*EXERCISE*. Print the lines in the listing below that fall between the line with "Cookies Settings (133, 1225)" and the line with "Cookie Policy", those two lines included, exactly as they stand and with nothing else.

*AVAILABLE DATA*.
((

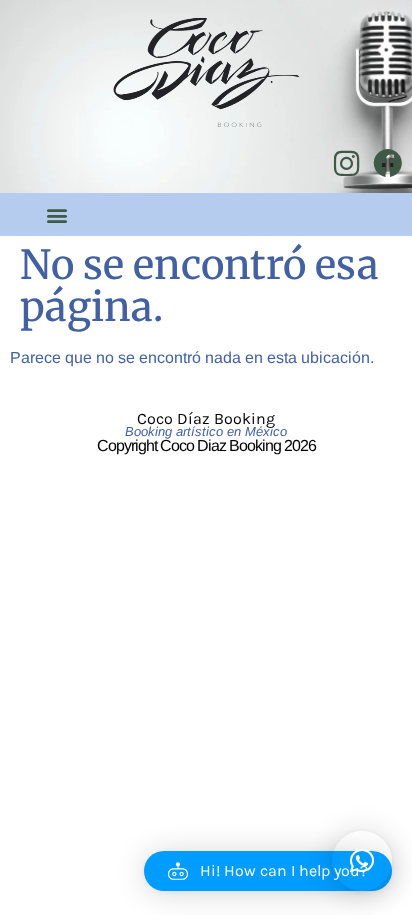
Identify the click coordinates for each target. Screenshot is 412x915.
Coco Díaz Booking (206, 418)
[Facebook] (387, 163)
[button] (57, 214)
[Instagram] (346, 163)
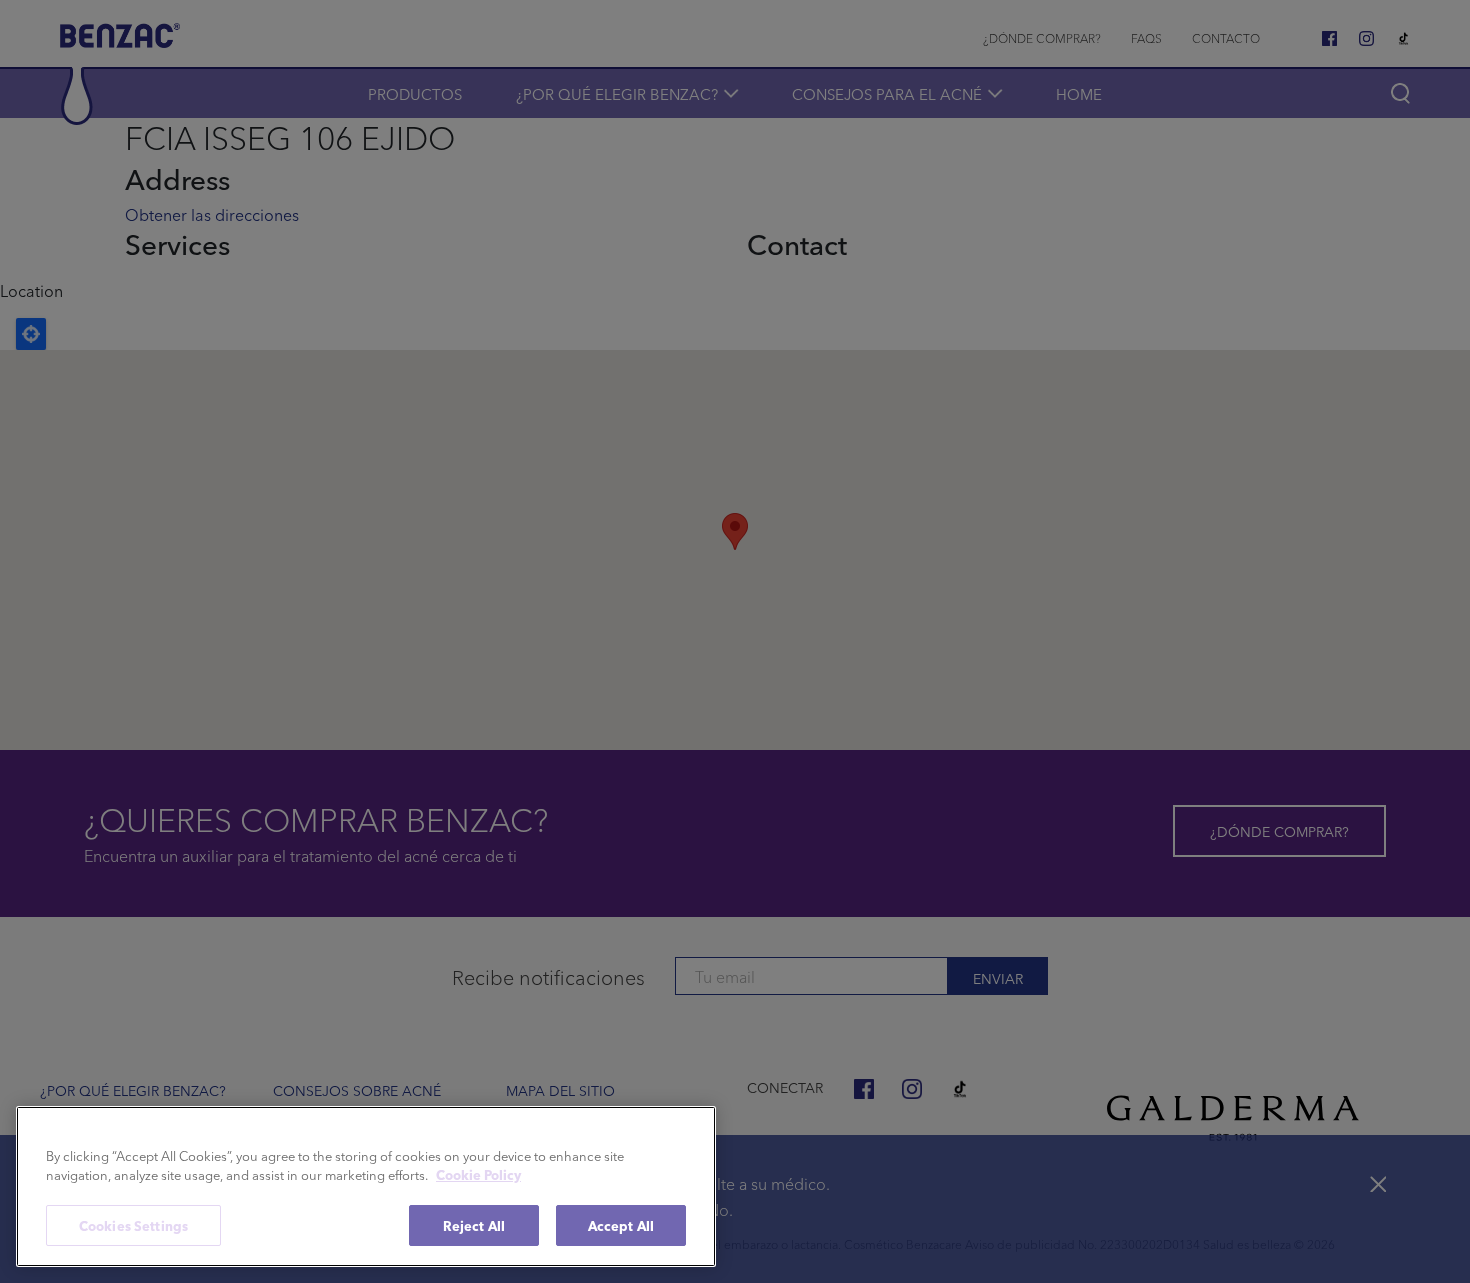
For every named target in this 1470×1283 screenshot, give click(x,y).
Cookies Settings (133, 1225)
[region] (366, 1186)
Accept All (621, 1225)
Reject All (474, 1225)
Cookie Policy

))
((

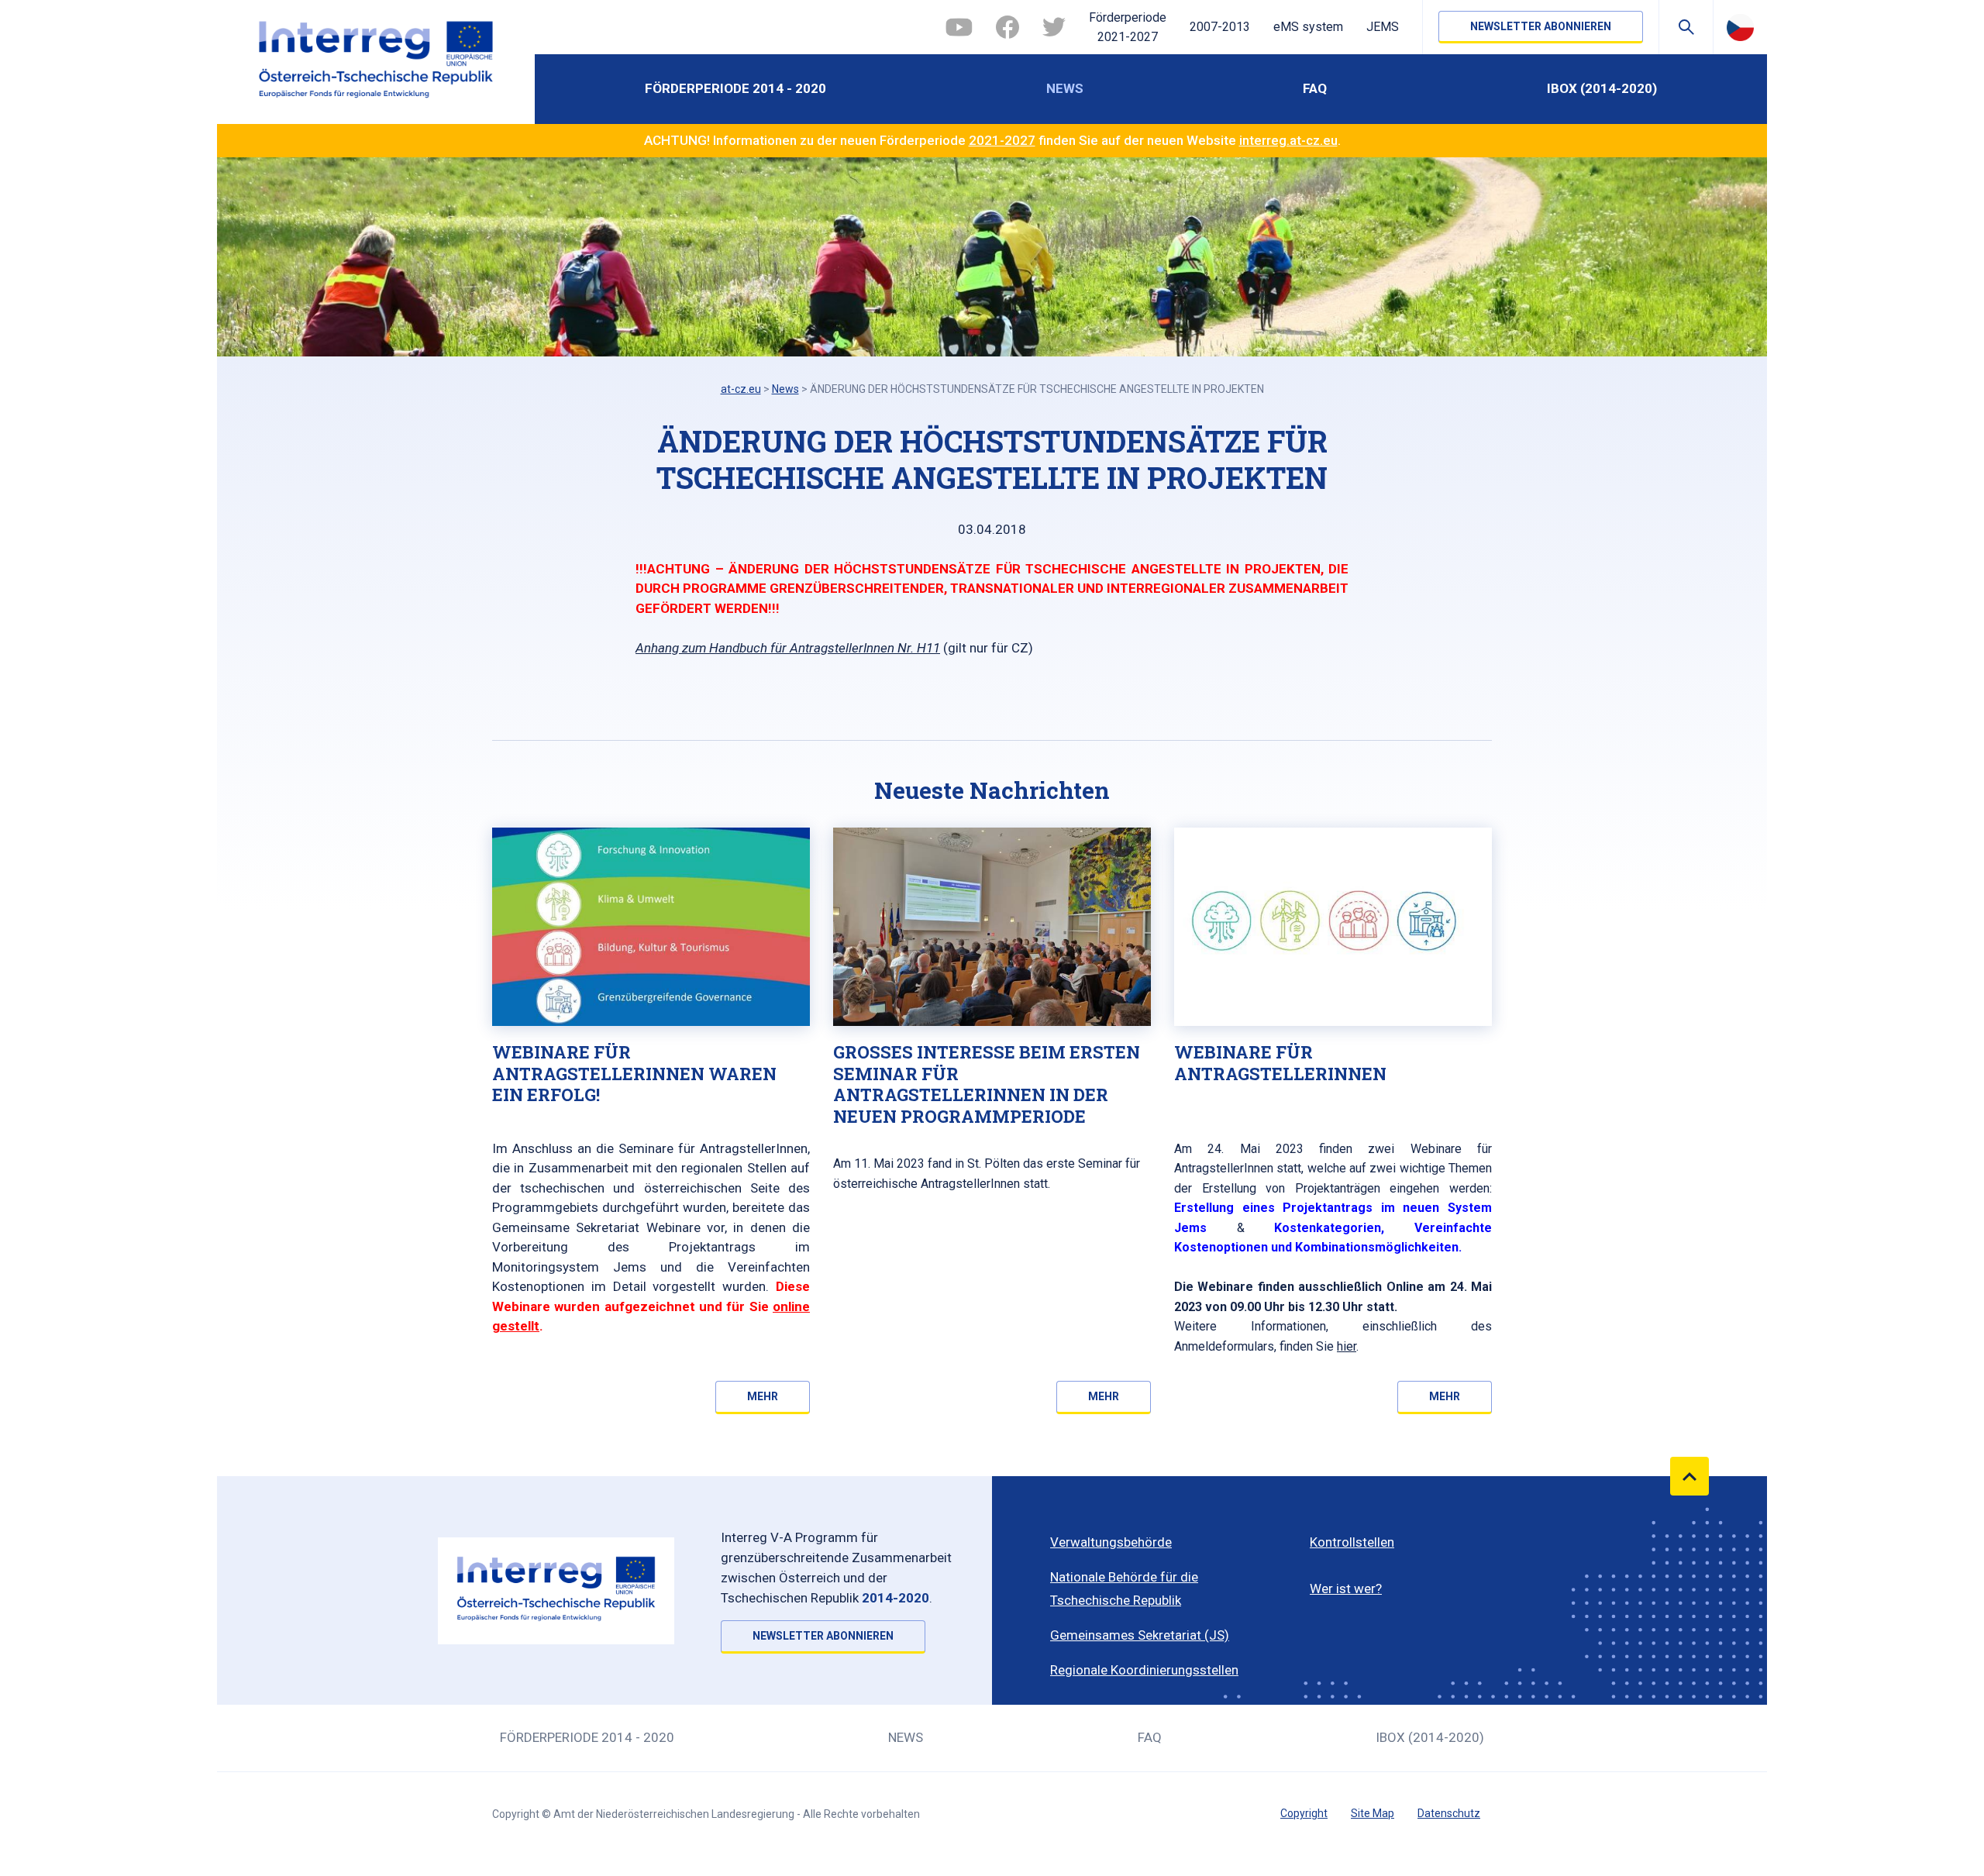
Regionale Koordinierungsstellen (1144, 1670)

))
((

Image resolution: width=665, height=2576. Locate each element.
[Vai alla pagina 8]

))

*PROBLEM SOLUTION*.
Cookies Settings (133, 1225)
[region] (366, 1186)
Accept All (621, 1225)
Reject All (474, 1225)
Cookie Policy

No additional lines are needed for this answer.